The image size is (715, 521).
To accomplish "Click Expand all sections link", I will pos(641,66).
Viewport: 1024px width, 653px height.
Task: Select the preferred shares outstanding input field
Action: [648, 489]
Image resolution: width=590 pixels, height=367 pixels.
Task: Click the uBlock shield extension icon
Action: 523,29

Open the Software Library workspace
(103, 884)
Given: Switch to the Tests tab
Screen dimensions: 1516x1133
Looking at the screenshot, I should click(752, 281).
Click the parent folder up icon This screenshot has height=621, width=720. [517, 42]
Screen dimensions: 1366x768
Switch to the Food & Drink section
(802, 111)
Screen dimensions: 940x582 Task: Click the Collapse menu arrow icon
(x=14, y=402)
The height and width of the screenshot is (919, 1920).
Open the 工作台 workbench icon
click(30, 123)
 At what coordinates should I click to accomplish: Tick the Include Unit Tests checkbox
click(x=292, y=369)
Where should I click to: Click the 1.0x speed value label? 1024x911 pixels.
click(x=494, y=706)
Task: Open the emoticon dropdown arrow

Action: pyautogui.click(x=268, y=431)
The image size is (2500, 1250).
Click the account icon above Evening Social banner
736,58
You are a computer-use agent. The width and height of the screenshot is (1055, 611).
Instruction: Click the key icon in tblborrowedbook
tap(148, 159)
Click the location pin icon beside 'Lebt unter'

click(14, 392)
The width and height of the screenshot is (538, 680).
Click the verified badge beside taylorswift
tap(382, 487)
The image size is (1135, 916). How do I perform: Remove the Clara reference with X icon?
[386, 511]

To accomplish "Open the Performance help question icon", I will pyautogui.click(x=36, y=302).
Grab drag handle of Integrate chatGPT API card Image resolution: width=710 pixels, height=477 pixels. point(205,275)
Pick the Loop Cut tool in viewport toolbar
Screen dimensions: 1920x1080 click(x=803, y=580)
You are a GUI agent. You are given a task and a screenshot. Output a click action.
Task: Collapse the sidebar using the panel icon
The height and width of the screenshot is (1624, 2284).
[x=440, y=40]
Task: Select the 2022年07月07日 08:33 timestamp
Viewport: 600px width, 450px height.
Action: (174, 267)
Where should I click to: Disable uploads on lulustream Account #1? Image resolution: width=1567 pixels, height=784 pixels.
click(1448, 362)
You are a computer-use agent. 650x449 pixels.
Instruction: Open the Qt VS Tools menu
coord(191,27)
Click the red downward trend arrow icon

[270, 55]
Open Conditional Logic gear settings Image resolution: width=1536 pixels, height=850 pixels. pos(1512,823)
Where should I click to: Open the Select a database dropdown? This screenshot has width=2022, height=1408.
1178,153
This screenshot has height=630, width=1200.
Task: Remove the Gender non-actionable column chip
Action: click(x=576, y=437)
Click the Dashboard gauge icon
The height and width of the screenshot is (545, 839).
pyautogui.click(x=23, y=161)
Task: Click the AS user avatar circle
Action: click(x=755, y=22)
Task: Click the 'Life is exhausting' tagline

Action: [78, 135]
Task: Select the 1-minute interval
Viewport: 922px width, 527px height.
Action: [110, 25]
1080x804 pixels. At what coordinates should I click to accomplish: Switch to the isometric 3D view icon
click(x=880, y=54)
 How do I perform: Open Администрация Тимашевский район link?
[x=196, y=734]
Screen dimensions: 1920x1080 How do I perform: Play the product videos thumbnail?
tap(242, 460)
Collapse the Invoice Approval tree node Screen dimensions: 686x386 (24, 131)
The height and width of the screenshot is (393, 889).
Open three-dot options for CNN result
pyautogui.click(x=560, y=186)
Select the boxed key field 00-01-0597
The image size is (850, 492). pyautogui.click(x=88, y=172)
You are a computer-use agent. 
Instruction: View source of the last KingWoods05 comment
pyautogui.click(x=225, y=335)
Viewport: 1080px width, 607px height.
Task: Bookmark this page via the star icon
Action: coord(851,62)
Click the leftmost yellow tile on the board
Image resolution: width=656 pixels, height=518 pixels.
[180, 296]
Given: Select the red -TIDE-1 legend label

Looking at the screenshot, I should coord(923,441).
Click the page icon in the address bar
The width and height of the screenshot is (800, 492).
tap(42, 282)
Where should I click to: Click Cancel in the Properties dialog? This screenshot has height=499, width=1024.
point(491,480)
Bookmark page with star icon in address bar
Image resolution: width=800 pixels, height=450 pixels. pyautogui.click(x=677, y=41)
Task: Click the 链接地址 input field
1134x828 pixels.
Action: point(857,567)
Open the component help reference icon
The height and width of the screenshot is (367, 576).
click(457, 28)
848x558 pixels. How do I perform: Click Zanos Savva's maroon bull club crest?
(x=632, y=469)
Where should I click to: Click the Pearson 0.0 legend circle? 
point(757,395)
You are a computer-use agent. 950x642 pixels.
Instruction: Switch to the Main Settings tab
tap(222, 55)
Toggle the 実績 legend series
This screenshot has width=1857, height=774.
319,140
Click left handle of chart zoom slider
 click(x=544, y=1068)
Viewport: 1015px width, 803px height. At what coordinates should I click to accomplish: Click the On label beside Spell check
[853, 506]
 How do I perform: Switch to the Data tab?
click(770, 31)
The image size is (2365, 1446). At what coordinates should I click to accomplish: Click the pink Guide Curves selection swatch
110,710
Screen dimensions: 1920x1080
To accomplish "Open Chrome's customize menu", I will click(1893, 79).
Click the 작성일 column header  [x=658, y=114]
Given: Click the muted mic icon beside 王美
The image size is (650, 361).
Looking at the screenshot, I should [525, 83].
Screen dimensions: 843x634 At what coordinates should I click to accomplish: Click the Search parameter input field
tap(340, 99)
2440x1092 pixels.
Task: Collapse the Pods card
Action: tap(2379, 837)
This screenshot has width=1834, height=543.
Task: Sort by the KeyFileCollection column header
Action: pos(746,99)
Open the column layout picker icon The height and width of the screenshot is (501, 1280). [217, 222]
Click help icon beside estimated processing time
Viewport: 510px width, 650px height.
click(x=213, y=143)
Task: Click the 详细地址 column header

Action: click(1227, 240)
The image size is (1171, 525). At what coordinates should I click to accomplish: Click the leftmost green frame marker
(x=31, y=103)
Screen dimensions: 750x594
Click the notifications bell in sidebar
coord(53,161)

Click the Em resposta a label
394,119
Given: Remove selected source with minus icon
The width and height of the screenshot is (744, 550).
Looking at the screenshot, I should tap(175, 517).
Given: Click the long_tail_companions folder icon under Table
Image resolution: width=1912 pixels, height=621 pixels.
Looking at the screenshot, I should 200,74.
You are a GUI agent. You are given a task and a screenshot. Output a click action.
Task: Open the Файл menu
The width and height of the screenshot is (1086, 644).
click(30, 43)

================

◆ **Aim**:
Rewrite all of the rows above, changing "GUI agent" to "GUI assistant" wherever it occurs and leaving everything else the same.

◆ **Result**:
The image size is (715, 521).
To accomplish "Click Expand all sections link", I will pos(641,66).
Viewport: 1024px width, 653px height.
Task: Select the preferred shares outstanding input field
Action: [648, 489]
Image resolution: width=590 pixels, height=367 pixels.
Task: Click the uBlock shield extension icon
Action: 523,29

Open the Software Library workspace
(103, 884)
Given: Switch to the Tests tab
Screen dimensions: 1516x1133
Looking at the screenshot, I should click(752, 281).
Click the parent folder up icon This screenshot has height=621, width=720. [517, 42]
Screen dimensions: 1366x768
Switch to the Food & Drink section
(802, 111)
Screen dimensions: 940x582 Task: Click the Collapse menu arrow icon
(x=14, y=402)
The height and width of the screenshot is (919, 1920).
Open the 工作台 workbench icon
click(30, 123)
 At what coordinates should I click to accomplish: Tick the Include Unit Tests checkbox
click(x=292, y=369)
Where should I click to: Click the 1.0x speed value label? 1024x911 pixels.
click(x=494, y=706)
Task: Open the emoticon dropdown arrow

Action: pyautogui.click(x=268, y=431)
The image size is (2500, 1250).
Click the account icon above Evening Social banner
736,58
You are a computer-use agent. The width and height of the screenshot is (1055, 611).
Instruction: Click the key icon in tblborrowedbook
tap(148, 159)
Click the location pin icon beside 'Lebt unter'

click(14, 392)
The width and height of the screenshot is (538, 680).
Click the verified badge beside taylorswift
tap(382, 487)
The image size is (1135, 916). How do I perform: Remove the Clara reference with X icon?
[386, 511]

To accomplish "Open the Performance help question icon", I will pyautogui.click(x=36, y=302).
Grab drag handle of Integrate chatGPT API card Image resolution: width=710 pixels, height=477 pixels. point(205,275)
Pick the Loop Cut tool in viewport toolbar
Screen dimensions: 1920x1080 click(x=803, y=580)
You are a GUI assistant. You are given a task and a screenshot. Output a click action.
Task: Collapse the sidebar using the panel icon
The height and width of the screenshot is (1624, 2284).
[x=440, y=40]
Task: Select the 2022年07月07日 08:33 timestamp
Viewport: 600px width, 450px height.
Action: (174, 267)
Where should I click to: Disable uploads on lulustream Account #1? Image resolution: width=1567 pixels, height=784 pixels.
click(1448, 362)
You are a computer-use agent. 650x449 pixels.
Instruction: Open the Qt VS Tools menu
coord(191,27)
Click the red downward trend arrow icon

[270, 55]
Open Conditional Logic gear settings Image resolution: width=1536 pixels, height=850 pixels. pos(1512,823)
Where should I click to: Open the Select a database dropdown? This screenshot has width=2022, height=1408.
1178,153
This screenshot has height=630, width=1200.
Task: Remove the Gender non-actionable column chip
Action: click(x=576, y=437)
Click the Dashboard gauge icon
The height and width of the screenshot is (545, 839).
pyautogui.click(x=23, y=161)
Task: Click the AS user avatar circle
Action: click(x=755, y=22)
Task: Click the 'Life is exhausting' tagline

Action: [78, 135]
Task: Select the 1-minute interval
Viewport: 922px width, 527px height.
Action: [110, 25]
1080x804 pixels. At what coordinates should I click to accomplish: Switch to the isometric 3D view icon
click(x=880, y=54)
 How do I perform: Open Администрация Тимашевский район link?
[x=196, y=734]
Screen dimensions: 1920x1080 How do I perform: Play the product videos thumbnail?
tap(242, 460)
Collapse the Invoice Approval tree node Screen dimensions: 686x386 (24, 131)
The height and width of the screenshot is (393, 889).
Open three-dot options for CNN result
pyautogui.click(x=560, y=186)
Select the boxed key field 00-01-0597
The image size is (850, 492). pyautogui.click(x=88, y=172)
You are a computer-use agent. 
Instruction: View source of the last KingWoods05 comment
pyautogui.click(x=225, y=335)
Viewport: 1080px width, 607px height.
Task: Bookmark this page via the star icon
Action: coord(851,62)
Click the leftmost yellow tile on the board
Image resolution: width=656 pixels, height=518 pixels.
[180, 296]
Given: Select the red -TIDE-1 legend label

Looking at the screenshot, I should coord(923,441).
Click the page icon in the address bar
The width and height of the screenshot is (800, 492).
tap(42, 282)
Where should I click to: Click Cancel in the Properties dialog? This screenshot has height=499, width=1024.
point(491,480)
Bookmark page with star icon in address bar
Image resolution: width=800 pixels, height=450 pixels. pyautogui.click(x=677, y=41)
Task: Click the 链接地址 input field
1134x828 pixels.
Action: point(857,567)
Open the component help reference icon
The height and width of the screenshot is (367, 576).
click(457, 28)
848x558 pixels. How do I perform: Click Zanos Savva's maroon bull club crest?
(x=632, y=469)
Where should I click to: Click the Pearson 0.0 legend circle? 
point(757,395)
You are a computer-use agent. 950x642 pixels.
Instruction: Switch to the Main Settings tab
tap(222, 55)
Toggle the 実績 legend series
This screenshot has width=1857, height=774.
319,140
Click left handle of chart zoom slider
 click(x=544, y=1068)
Viewport: 1015px width, 803px height. At what coordinates should I click to accomplish: Click the On label beside Spell check
[853, 506]
 How do I perform: Switch to the Data tab?
click(770, 31)
The image size is (2365, 1446). At what coordinates should I click to accomplish: Click the pink Guide Curves selection swatch
110,710
Screen dimensions: 1920x1080
To accomplish "Open Chrome's customize menu", I will click(1893, 79).
Click the 작성일 column header  [x=658, y=114]
Given: Click the muted mic icon beside 王美
The image size is (650, 361).
Looking at the screenshot, I should [525, 83].
Screen dimensions: 843x634 At what coordinates should I click to accomplish: Click the Search parameter input field
tap(340, 99)
2440x1092 pixels.
Task: Collapse the Pods card
Action: tap(2379, 837)
This screenshot has width=1834, height=543.
Task: Sort by the KeyFileCollection column header
Action: pos(746,99)
Open the column layout picker icon The height and width of the screenshot is (501, 1280). [217, 222]
Click help icon beside estimated processing time
Viewport: 510px width, 650px height.
click(x=213, y=143)
Task: Click the 详细地址 column header

Action: click(1227, 240)
The image size is (1171, 525). At what coordinates should I click to accomplish: Click the leftmost green frame marker
(x=31, y=103)
Screen dimensions: 750x594
Click the notifications bell in sidebar
coord(53,161)

Click the Em resposta a label
394,119
Given: Remove selected source with minus icon
The width and height of the screenshot is (744, 550).
Looking at the screenshot, I should tap(175, 517).
Given: Click the long_tail_companions folder icon under Table
Image resolution: width=1912 pixels, height=621 pixels.
Looking at the screenshot, I should 200,74.
You are a GUI assistant. You are given a task and a screenshot. Output a click action.
Task: Open the Файл menu
The width and height of the screenshot is (1086, 644).
click(30, 43)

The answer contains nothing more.